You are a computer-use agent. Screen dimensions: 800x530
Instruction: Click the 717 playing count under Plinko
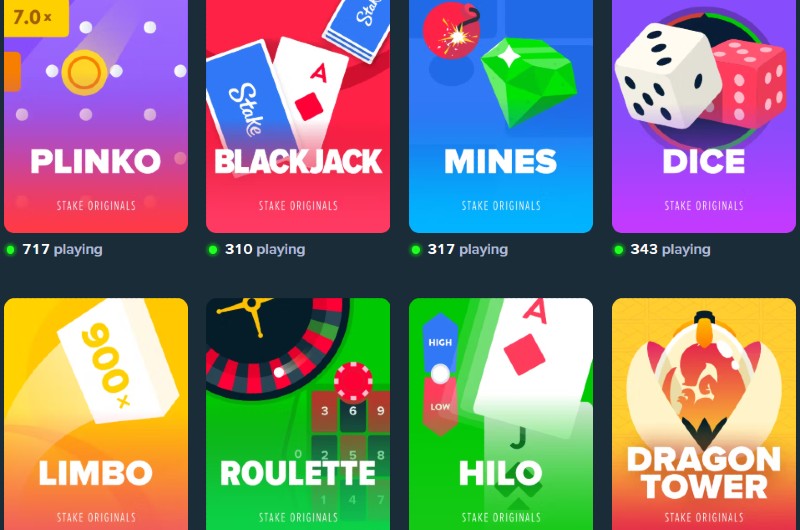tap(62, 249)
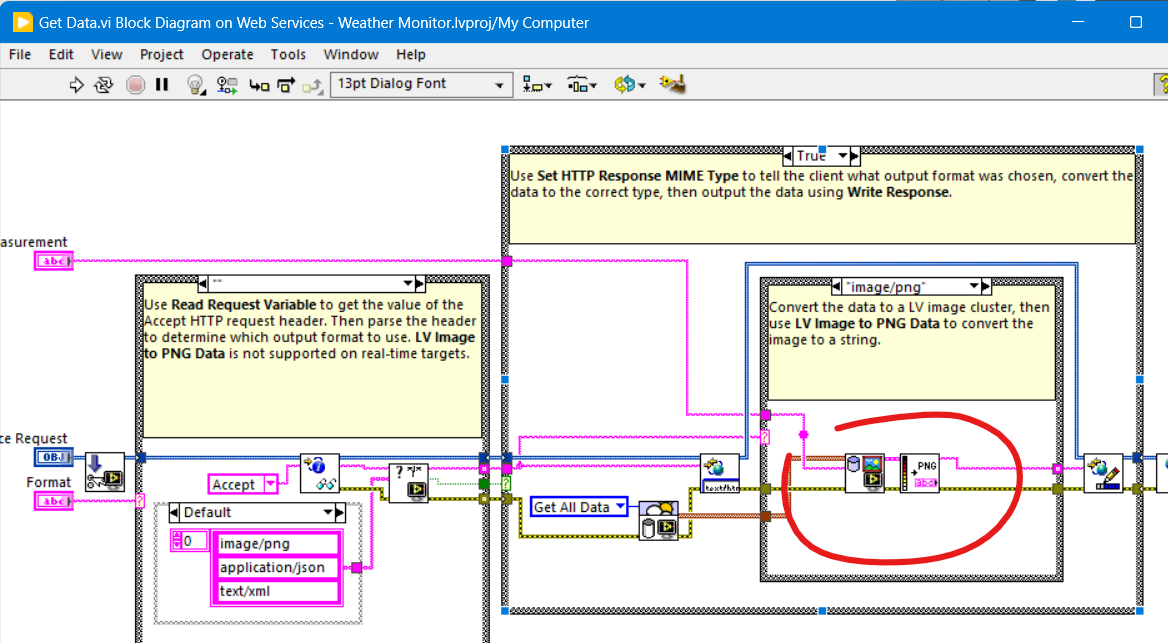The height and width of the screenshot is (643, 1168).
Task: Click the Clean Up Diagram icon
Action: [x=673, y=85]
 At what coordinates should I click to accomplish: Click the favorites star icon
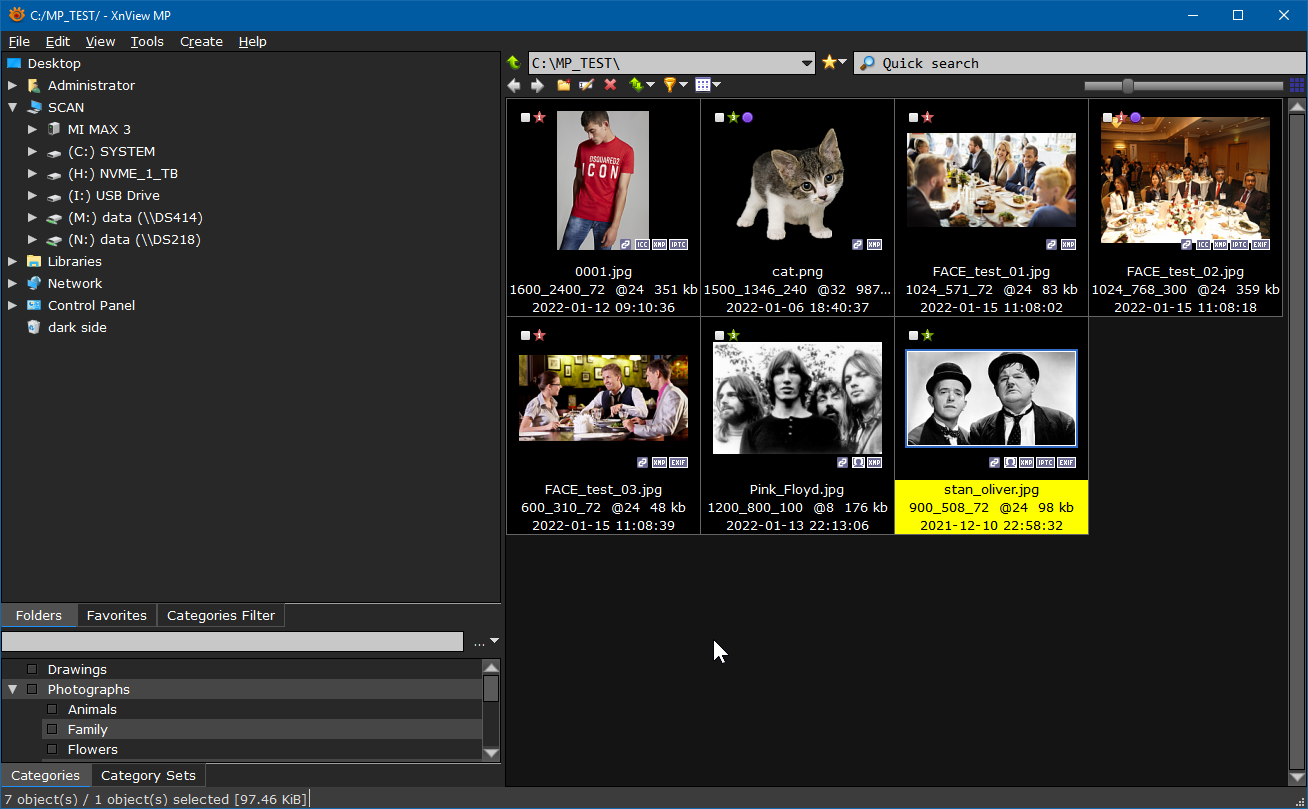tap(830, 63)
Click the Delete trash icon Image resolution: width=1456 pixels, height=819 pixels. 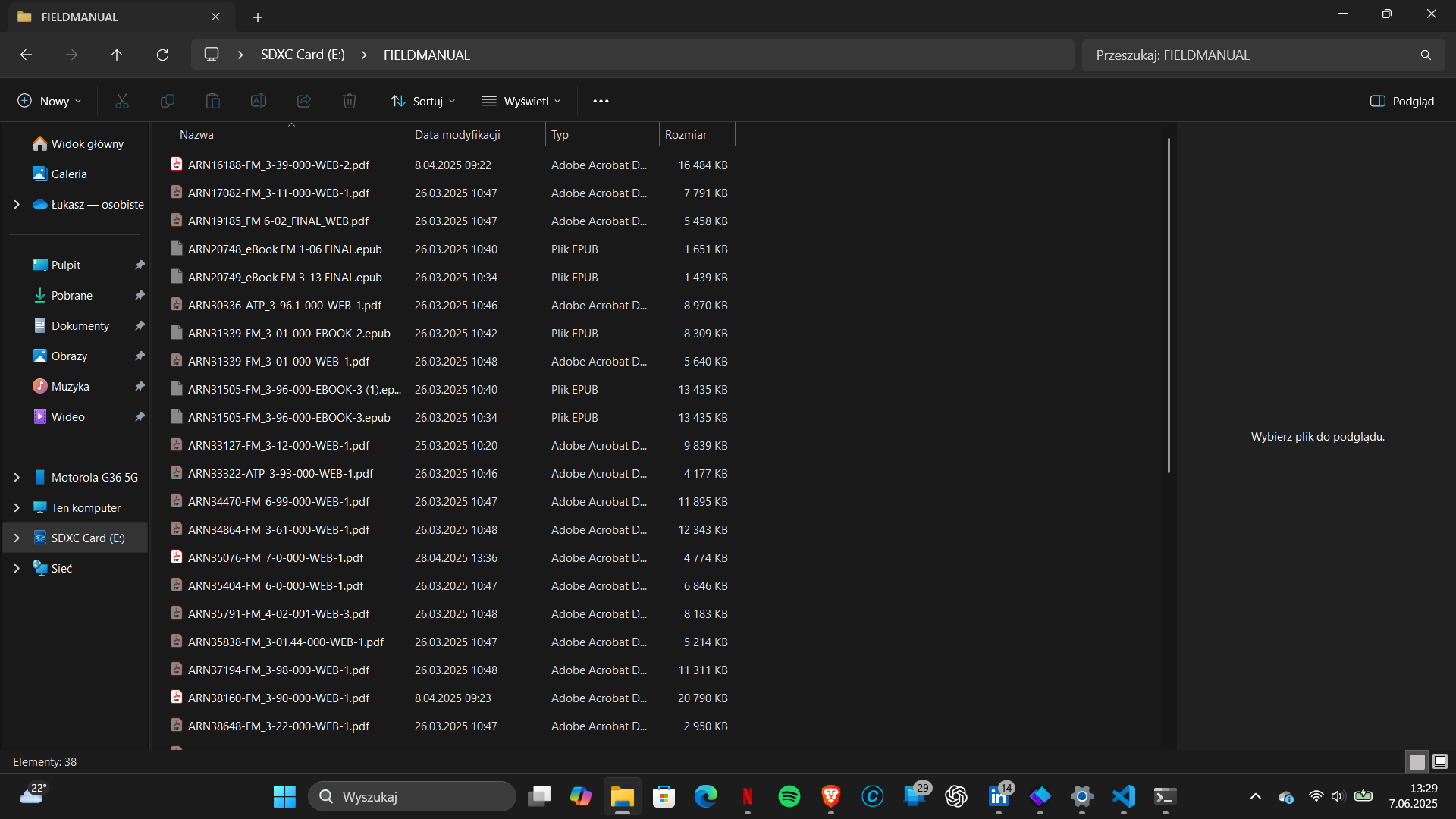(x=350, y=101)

==

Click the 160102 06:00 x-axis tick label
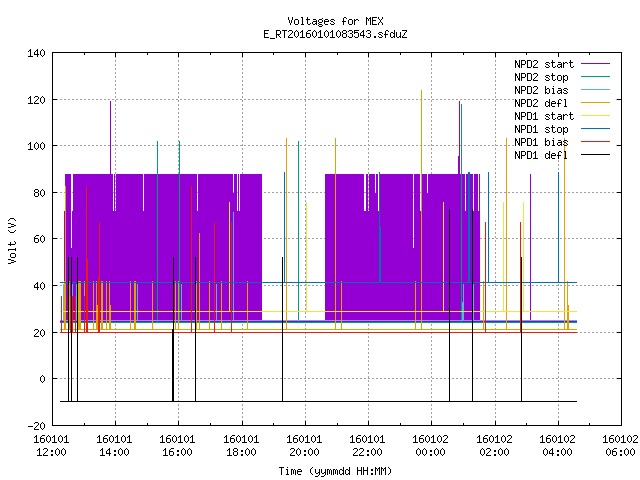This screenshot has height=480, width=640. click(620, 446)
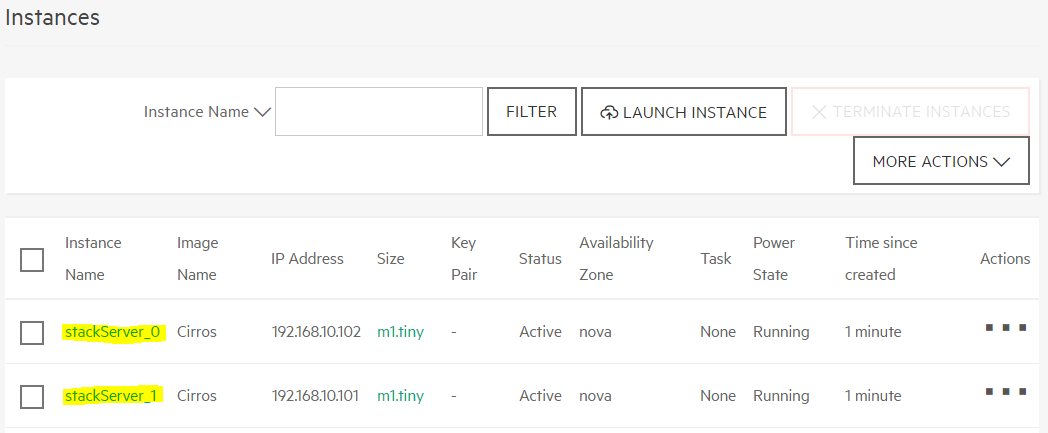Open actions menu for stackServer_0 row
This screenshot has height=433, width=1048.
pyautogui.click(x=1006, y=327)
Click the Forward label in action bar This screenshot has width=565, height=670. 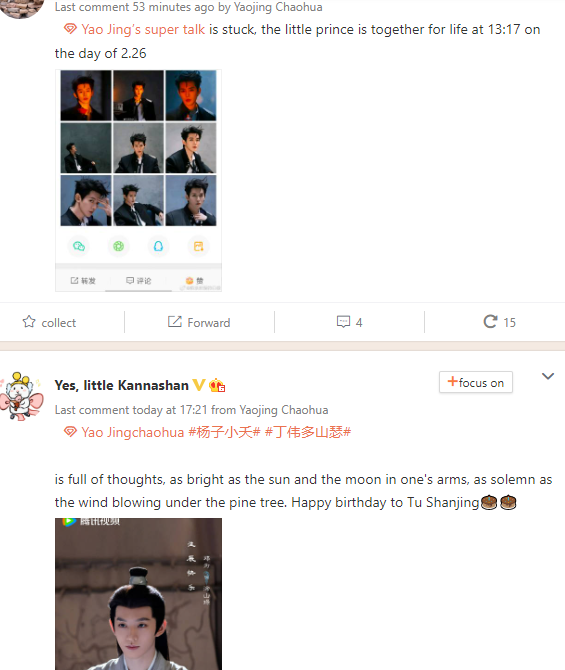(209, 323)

--

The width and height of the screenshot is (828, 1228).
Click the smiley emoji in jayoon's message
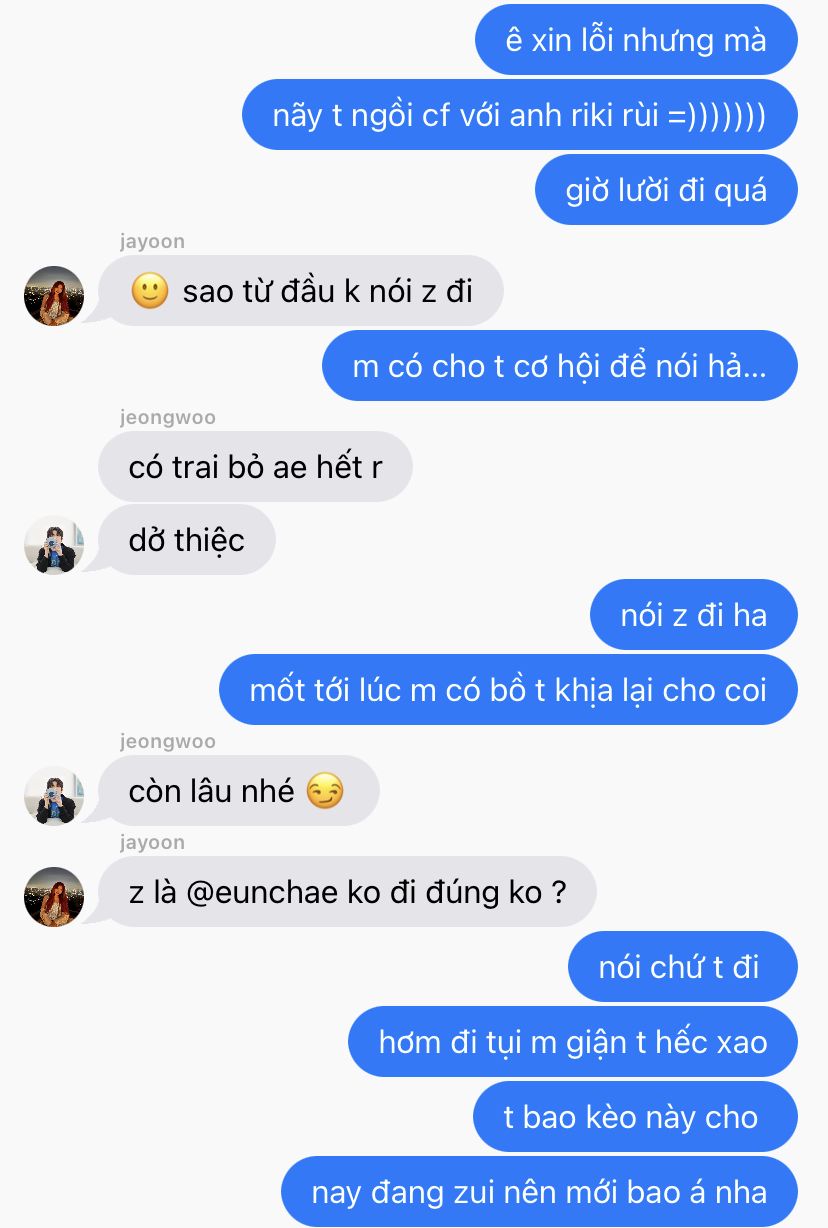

Your goal: Set out the lines from the one containing "You are a computer-use" up to and including the one containing "tap(830, 63)" as a numbered list, skipping any blank lines. Leave the pictures out.

Solution for this exercise:
1. You are a computer-use agent. Screen dimensions: 800x530
2. Instruction: Click the 717 playing count under Plinko
3. tap(62, 249)
4. The height and width of the screenshot is (643, 1168).
5. Task: Click the Clean Up Diagram icon
6. Action: [x=673, y=85]
7.  At what coordinates should I click to accomplish: Click the favorites star icon
8. tap(830, 63)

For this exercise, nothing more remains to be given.